Directions for this task
Each entry must come back word for word; drop the images as you go.

Records excerpted from a collection
Start of Block

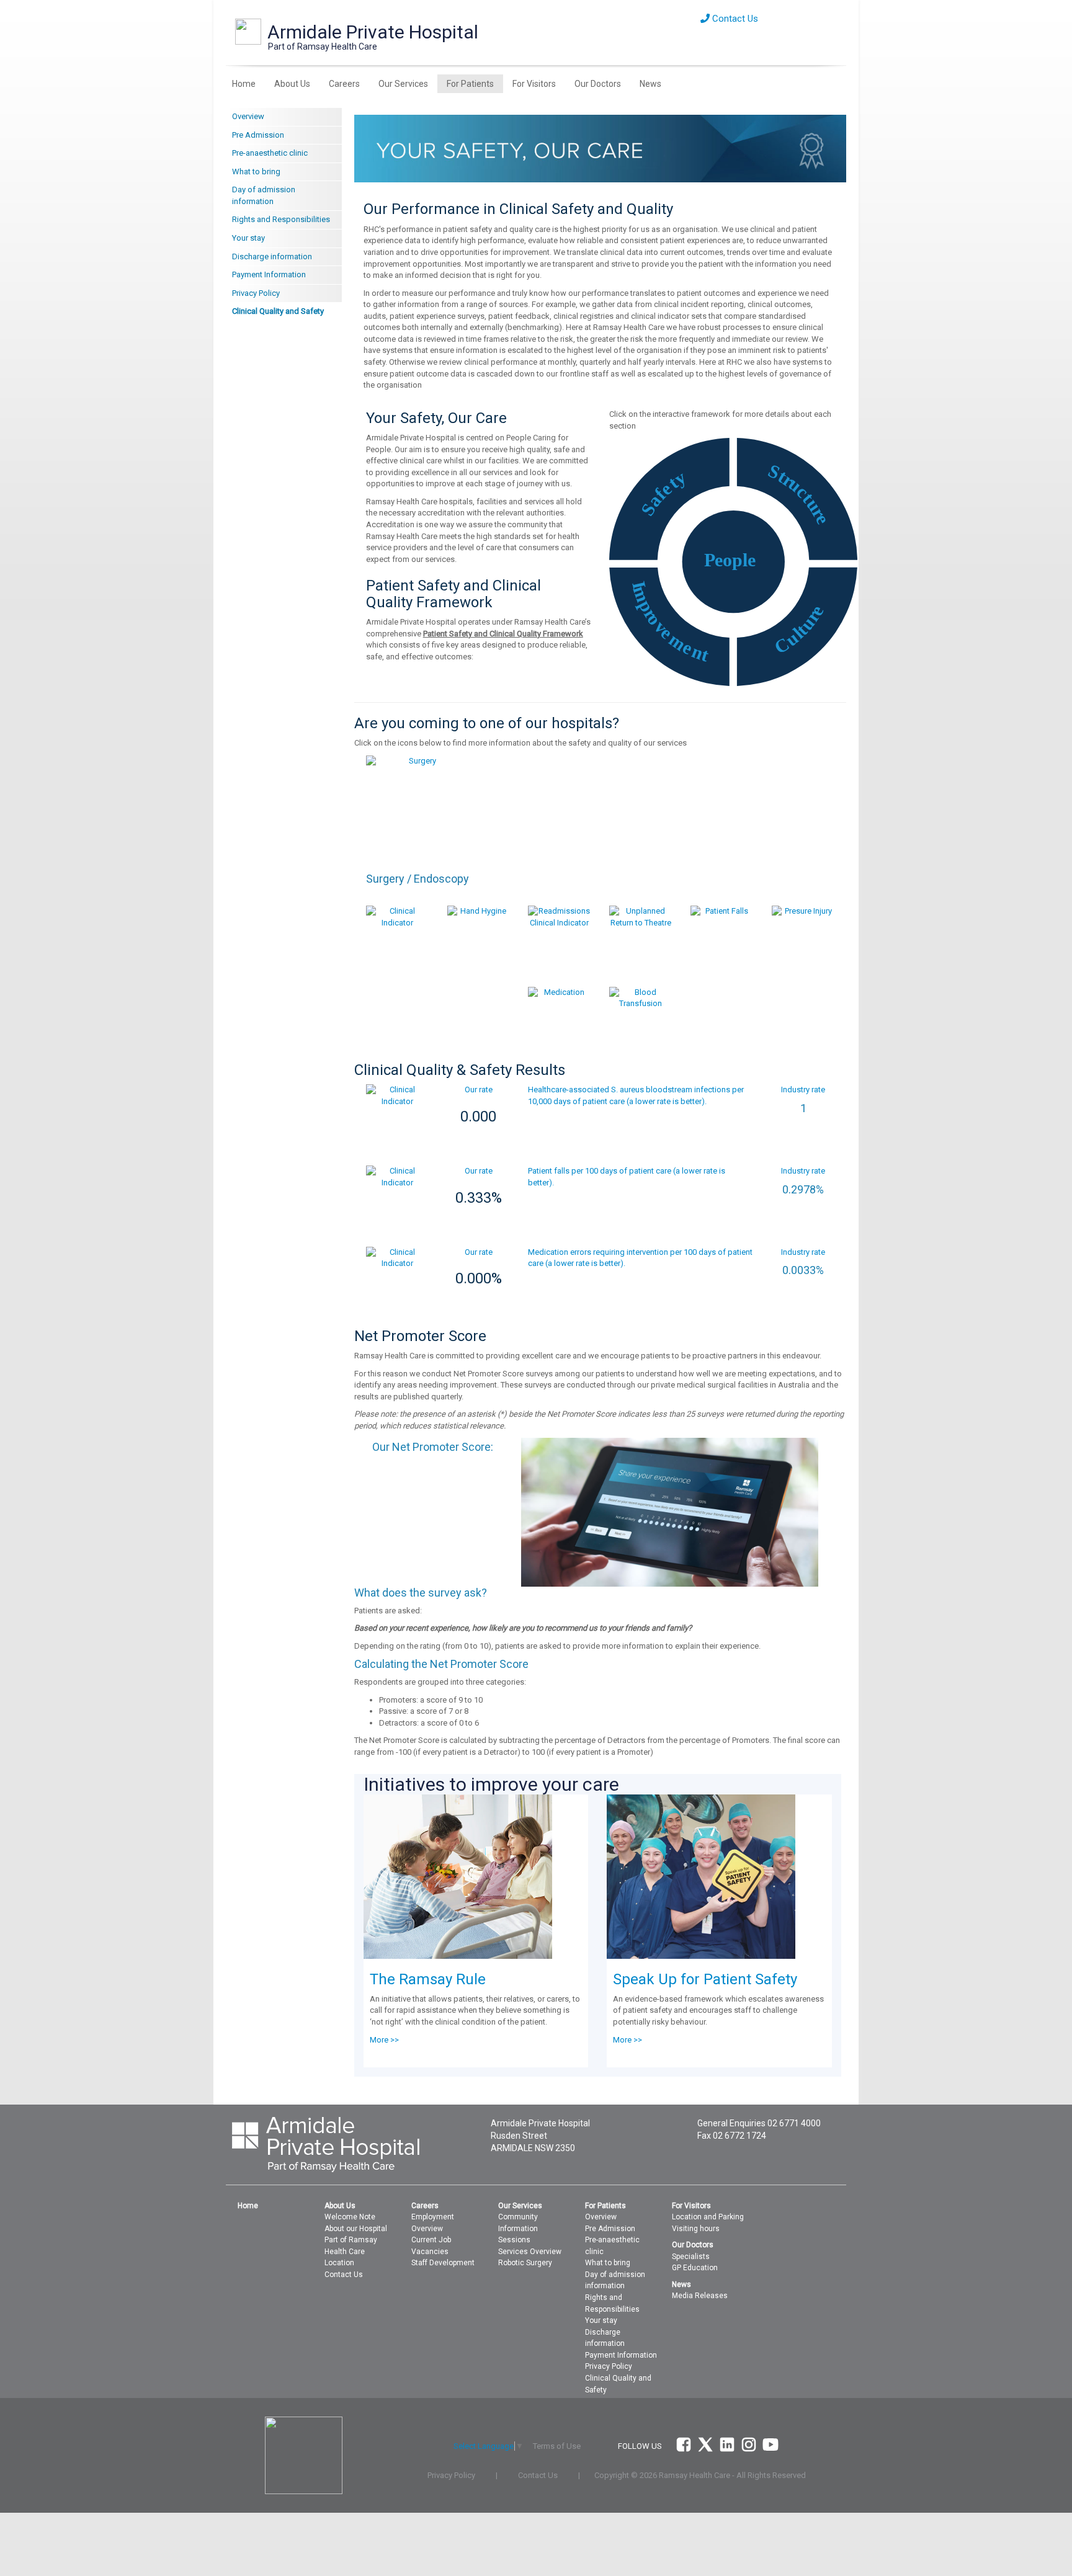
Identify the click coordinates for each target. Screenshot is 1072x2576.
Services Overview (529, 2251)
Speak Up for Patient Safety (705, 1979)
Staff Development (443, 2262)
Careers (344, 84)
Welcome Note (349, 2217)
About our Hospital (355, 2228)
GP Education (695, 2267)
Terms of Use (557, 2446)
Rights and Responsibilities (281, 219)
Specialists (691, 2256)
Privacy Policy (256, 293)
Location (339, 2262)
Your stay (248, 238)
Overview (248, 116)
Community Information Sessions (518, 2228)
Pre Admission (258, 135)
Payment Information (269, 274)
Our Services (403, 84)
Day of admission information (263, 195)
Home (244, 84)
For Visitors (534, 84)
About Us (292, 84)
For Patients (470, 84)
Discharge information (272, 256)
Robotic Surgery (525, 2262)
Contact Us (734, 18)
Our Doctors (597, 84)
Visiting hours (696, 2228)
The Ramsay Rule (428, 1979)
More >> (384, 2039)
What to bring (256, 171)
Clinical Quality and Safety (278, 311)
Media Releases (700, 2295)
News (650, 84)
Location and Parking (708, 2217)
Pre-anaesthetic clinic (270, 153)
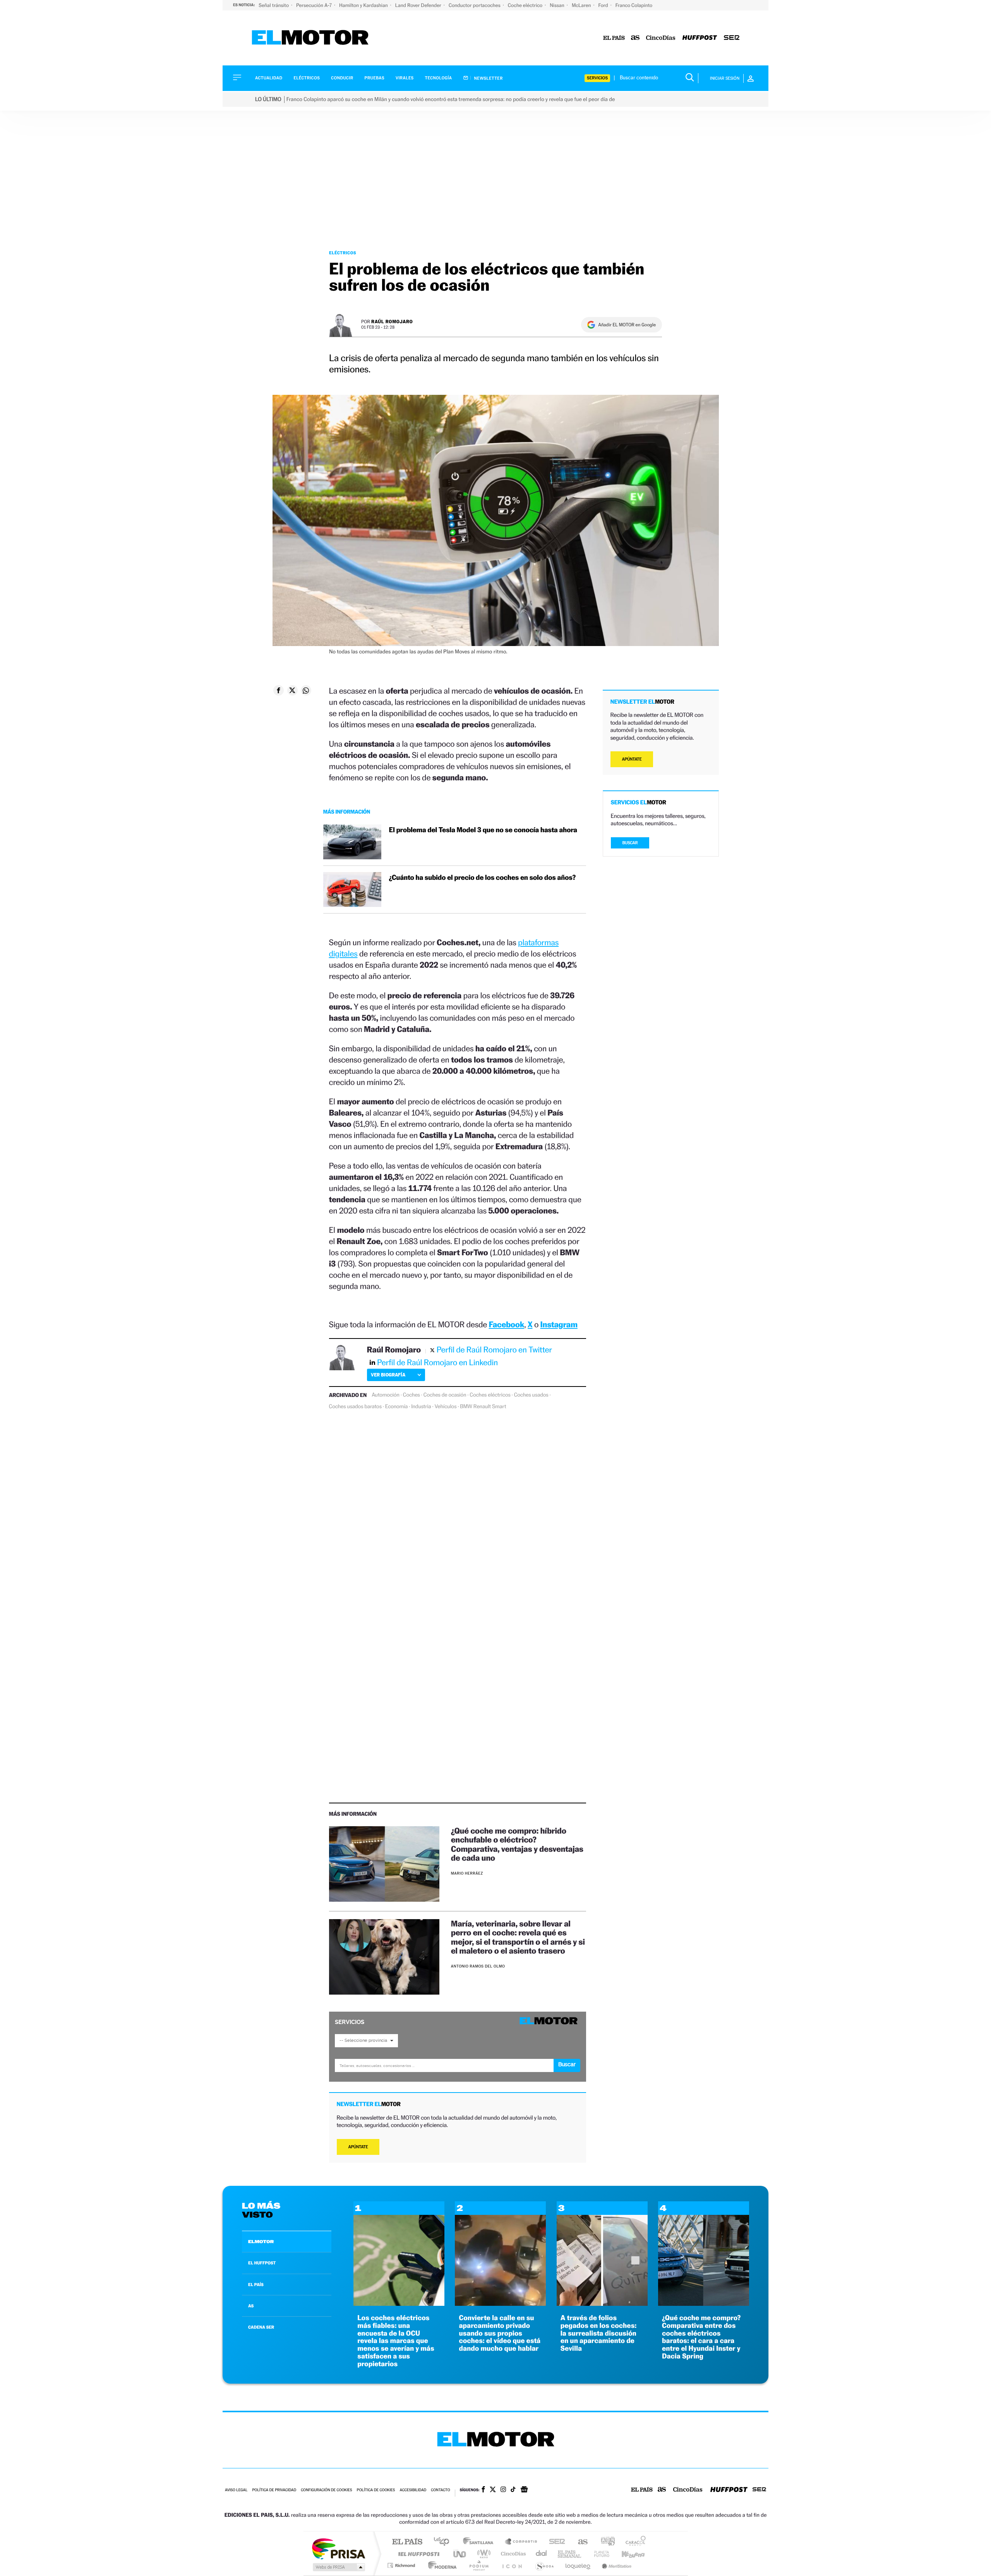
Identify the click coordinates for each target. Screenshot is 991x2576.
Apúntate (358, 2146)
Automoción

End of Block

Task response
Identify the click coordinates for each target. Screenshot is 1072x2576.
Services Overview (529, 2251)
Speak Up for Patient Safety (705, 1979)
Staff Development (443, 2262)
Careers (344, 84)
Welcome Note (349, 2217)
About our Hospital (355, 2228)
GP Education (695, 2267)
Terms of Use (557, 2446)
Rights and Responsibilities (281, 219)
Specialists (691, 2256)
Privacy Policy (256, 293)
Location (339, 2262)
Your stay (248, 238)
Overview (248, 116)
Community Information Sessions (518, 2228)
Pre Admission (258, 135)
Payment Information (269, 274)
Our Services (403, 84)
Day of admission information (263, 195)
Home (244, 84)
For Visitors (534, 84)
About Us (292, 84)
For Patients (470, 84)
Discharge information (272, 256)
Robotic Surgery (525, 2262)
Contact Us (734, 18)
Our Doctors (597, 84)
Visiting hours (696, 2228)
The Ramsay Rule (428, 1979)
More >> (384, 2039)
What to bring (256, 171)
Clinical Quality and Safety (278, 311)
Media Releases (700, 2295)
News (650, 84)
Location and Parking (708, 2217)
Pre-anaesthetic clinic (270, 153)
Identify the click coordinates for each target. Screenshot is 991x2576.
Apúntate (358, 2146)
Automoción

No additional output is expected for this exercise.